* [DATA TO PROCESS]

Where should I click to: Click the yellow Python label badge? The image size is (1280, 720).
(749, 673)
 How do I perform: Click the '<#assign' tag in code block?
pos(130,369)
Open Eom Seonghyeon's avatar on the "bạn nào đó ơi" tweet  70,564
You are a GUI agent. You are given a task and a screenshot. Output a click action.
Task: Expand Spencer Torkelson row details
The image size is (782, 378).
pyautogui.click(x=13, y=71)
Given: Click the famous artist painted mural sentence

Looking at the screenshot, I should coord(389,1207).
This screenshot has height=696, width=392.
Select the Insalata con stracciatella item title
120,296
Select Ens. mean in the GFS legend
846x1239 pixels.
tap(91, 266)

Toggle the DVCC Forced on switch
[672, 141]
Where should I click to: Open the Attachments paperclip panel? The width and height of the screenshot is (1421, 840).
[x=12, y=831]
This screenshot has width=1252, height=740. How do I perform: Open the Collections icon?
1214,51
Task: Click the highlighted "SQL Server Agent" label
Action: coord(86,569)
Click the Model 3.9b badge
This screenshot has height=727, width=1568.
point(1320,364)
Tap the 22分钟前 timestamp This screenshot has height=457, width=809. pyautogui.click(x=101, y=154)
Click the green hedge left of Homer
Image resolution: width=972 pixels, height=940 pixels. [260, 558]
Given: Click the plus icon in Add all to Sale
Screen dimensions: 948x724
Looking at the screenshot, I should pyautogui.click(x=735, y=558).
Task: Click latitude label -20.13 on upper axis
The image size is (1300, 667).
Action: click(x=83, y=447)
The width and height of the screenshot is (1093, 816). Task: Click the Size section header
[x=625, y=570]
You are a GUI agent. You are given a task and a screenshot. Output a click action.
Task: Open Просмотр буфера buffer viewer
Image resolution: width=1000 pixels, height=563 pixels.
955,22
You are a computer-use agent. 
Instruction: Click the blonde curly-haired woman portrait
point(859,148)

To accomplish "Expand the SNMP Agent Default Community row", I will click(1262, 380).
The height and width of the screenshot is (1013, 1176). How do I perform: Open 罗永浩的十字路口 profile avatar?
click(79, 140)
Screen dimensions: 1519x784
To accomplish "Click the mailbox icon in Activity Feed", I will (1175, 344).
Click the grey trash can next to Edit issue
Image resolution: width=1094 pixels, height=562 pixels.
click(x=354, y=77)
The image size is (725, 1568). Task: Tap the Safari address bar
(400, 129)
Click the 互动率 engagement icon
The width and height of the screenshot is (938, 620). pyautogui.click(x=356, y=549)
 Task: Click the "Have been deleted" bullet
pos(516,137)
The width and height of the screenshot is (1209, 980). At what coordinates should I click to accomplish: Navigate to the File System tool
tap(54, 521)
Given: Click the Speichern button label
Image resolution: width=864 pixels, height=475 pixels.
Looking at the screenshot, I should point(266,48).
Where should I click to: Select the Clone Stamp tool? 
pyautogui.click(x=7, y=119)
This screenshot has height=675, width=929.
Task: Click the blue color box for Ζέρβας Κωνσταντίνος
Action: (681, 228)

* [AIM OF THE EXERCISE] Return all the data above once more, precisely as given.

* [ANSWER TO THIS EXERCISE]
Where should I click to: Click the yellow Python label badge? The image size is (1280, 720).
(749, 673)
 How do I perform: Click the '<#assign' tag in code block?
pos(130,369)
Open Eom Seonghyeon's avatar on the "bạn nào đó ơi" tweet  70,564
You are a GUI agent. You are given a task and a screenshot. Output a click action.
Task: Expand Spencer Torkelson row details
The image size is (782, 378).
pyautogui.click(x=13, y=71)
Given: Click the famous artist painted mural sentence

Looking at the screenshot, I should coord(389,1207).
This screenshot has height=696, width=392.
Select the Insalata con stracciatella item title
120,296
Select Ens. mean in the GFS legend
846x1239 pixels.
tap(91, 266)

Toggle the DVCC Forced on switch
[672, 141]
Where should I click to: Open the Attachments paperclip panel? The width and height of the screenshot is (1421, 840).
[x=12, y=831]
This screenshot has width=1252, height=740. How do I perform: Open the Collections icon?
1214,51
Task: Click the highlighted "SQL Server Agent" label
Action: coord(86,569)
Click the Model 3.9b badge
This screenshot has height=727, width=1568.
point(1320,364)
Tap the 22分钟前 timestamp This screenshot has height=457, width=809. pyautogui.click(x=101, y=154)
Click the green hedge left of Homer
Image resolution: width=972 pixels, height=940 pixels. [260, 558]
Given: Click the plus icon in Add all to Sale
Screen dimensions: 948x724
Looking at the screenshot, I should pyautogui.click(x=735, y=558).
Task: Click latitude label -20.13 on upper axis
The image size is (1300, 667).
Action: click(x=83, y=447)
The width and height of the screenshot is (1093, 816). Task: Click the Size section header
[x=625, y=570]
You are a GUI agent. You are given a task and a screenshot. Output a click action.
Task: Open Просмотр буфера buffer viewer
Image resolution: width=1000 pixels, height=563 pixels.
955,22
You are a computer-use agent. 
Instruction: Click the blonde curly-haired woman portrait
point(859,148)

To accomplish "Expand the SNMP Agent Default Community row", I will click(1262, 380).
The height and width of the screenshot is (1013, 1176). How do I perform: Open 罗永浩的十字路口 profile avatar?
click(79, 140)
Screen dimensions: 1519x784
To accomplish "Click the mailbox icon in Activity Feed", I will (1175, 344).
Click the grey trash can next to Edit issue
Image resolution: width=1094 pixels, height=562 pixels.
click(x=354, y=77)
The image size is (725, 1568). Task: Tap the Safari address bar
(400, 129)
Click the 互动率 engagement icon
The width and height of the screenshot is (938, 620). pyautogui.click(x=356, y=549)
 Task: Click the "Have been deleted" bullet
pos(516,137)
The width and height of the screenshot is (1209, 980). At what coordinates should I click to accomplish: Navigate to the File System tool
tap(54, 521)
Given: Click the Speichern button label
Image resolution: width=864 pixels, height=475 pixels.
Looking at the screenshot, I should point(266,48).
Where should I click to: Select the Clone Stamp tool? 
pyautogui.click(x=7, y=119)
This screenshot has height=675, width=929.
Task: Click the blue color box for Ζέρβας Κωνσταντίνος
Action: (681, 228)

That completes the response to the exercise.